Temporary warning signs will be installed at swimming at recreation sites. 

As a precaution we advise no swimming or gathering shellfish in rivers and recommend washing hands, feet and equipment after contact with the city's rivers Taruheru, Waimata and Turanganui rivers until warning signs are removed. 

We will provide updates here and on our Facebook page. 

Wednesday 5 April 

We don't make the call to discharge to rivers lightly, we do this to prevent sewage from overflowing back into people's homes and the roads.

With the intensity of rainfall yesterday the emergency sewer valves were opened at the Gladstone Road bridge, Peel Street bridge, Oak Street, Riverside Road and Owen Road into the Taruheru, Waimata and Turanganui rivers.

We're in the process of closing the valves this morning but it takes time as we need to monitor the system closely to ensure there are no overflows back onto properties.

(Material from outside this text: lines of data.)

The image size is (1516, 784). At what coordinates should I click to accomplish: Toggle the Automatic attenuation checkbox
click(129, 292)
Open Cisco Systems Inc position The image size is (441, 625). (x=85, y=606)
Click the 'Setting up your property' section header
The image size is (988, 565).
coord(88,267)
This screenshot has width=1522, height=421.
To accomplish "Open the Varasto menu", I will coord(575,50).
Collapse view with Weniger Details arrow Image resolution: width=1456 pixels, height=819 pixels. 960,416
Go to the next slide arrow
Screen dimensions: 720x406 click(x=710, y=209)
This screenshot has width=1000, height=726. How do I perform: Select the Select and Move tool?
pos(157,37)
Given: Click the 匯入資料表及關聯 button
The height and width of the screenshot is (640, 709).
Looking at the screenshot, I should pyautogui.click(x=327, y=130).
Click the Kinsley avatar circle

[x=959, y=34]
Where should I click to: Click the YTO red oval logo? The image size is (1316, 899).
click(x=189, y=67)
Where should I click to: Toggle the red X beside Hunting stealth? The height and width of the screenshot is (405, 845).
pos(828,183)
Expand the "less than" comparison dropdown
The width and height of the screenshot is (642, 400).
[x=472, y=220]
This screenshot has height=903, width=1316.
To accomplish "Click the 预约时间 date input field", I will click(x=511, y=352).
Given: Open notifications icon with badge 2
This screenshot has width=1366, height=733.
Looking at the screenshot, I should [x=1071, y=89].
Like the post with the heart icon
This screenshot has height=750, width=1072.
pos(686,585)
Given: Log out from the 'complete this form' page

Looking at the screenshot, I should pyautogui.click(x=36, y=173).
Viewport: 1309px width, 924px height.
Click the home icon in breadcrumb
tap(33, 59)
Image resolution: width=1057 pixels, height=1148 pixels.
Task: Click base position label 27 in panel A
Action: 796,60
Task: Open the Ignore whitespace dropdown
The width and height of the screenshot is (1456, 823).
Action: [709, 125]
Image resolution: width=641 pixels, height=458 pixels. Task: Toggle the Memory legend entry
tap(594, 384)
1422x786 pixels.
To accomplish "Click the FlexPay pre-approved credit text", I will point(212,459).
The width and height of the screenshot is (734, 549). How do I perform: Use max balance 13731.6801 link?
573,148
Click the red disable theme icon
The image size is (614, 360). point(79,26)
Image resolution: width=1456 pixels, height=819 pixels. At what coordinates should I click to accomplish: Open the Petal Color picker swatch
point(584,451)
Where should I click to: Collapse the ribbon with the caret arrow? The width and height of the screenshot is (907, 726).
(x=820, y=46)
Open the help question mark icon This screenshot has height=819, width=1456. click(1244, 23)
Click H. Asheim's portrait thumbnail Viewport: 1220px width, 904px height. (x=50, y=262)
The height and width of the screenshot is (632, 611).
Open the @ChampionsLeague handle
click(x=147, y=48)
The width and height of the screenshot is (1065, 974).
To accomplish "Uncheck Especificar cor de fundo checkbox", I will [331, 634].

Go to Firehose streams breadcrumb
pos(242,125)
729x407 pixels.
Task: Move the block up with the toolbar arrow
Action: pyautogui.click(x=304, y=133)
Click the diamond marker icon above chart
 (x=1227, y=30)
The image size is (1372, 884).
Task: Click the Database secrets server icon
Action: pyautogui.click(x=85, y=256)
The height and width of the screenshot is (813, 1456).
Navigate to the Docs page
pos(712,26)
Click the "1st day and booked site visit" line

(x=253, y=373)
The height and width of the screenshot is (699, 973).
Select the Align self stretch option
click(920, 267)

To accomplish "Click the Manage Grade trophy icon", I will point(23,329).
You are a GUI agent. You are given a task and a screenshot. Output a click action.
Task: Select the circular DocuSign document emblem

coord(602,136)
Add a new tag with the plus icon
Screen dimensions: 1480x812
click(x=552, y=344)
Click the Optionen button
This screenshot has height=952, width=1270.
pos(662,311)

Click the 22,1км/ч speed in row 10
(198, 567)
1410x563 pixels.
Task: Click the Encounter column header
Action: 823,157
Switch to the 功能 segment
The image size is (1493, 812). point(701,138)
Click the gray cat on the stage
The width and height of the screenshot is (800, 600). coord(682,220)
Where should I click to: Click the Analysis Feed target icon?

The reason this happens is because an excessive amount of rain is getting into the wastewater system. 95% of it comes from illegal downpipe connections from spouting into gully traps and surface flooding draining into gully traps on residential properties. Our Drainwise project in place to address these issues.

The project is on track with its timeline and investing $22m to renew the infrastructure as set out in the long term plan.

We're completing renewals of council pipes and emergency backup systems, like the storage tanks at Steele Road and Crawford Street.

But discharges will continue to happen if rainwater keeps getting in from private homes and requires the cooperation of property owners in city in order to reduce the frequency of discharges to the rivers.

Our Drainwise team are working on solutions for helping homeowners fix stormwater drainage on their property so we can reduce the risk of discharges happening.

This is the first wet weather discharge since September 2015. And the second discharge this year following the blockage at Oak street pump station on 26 March.

We continue to advise people not to swim or gather shellfish in rivers and beaches for 5 days after any heavy rain event, regardless of whether there has been a sewage discharge or not.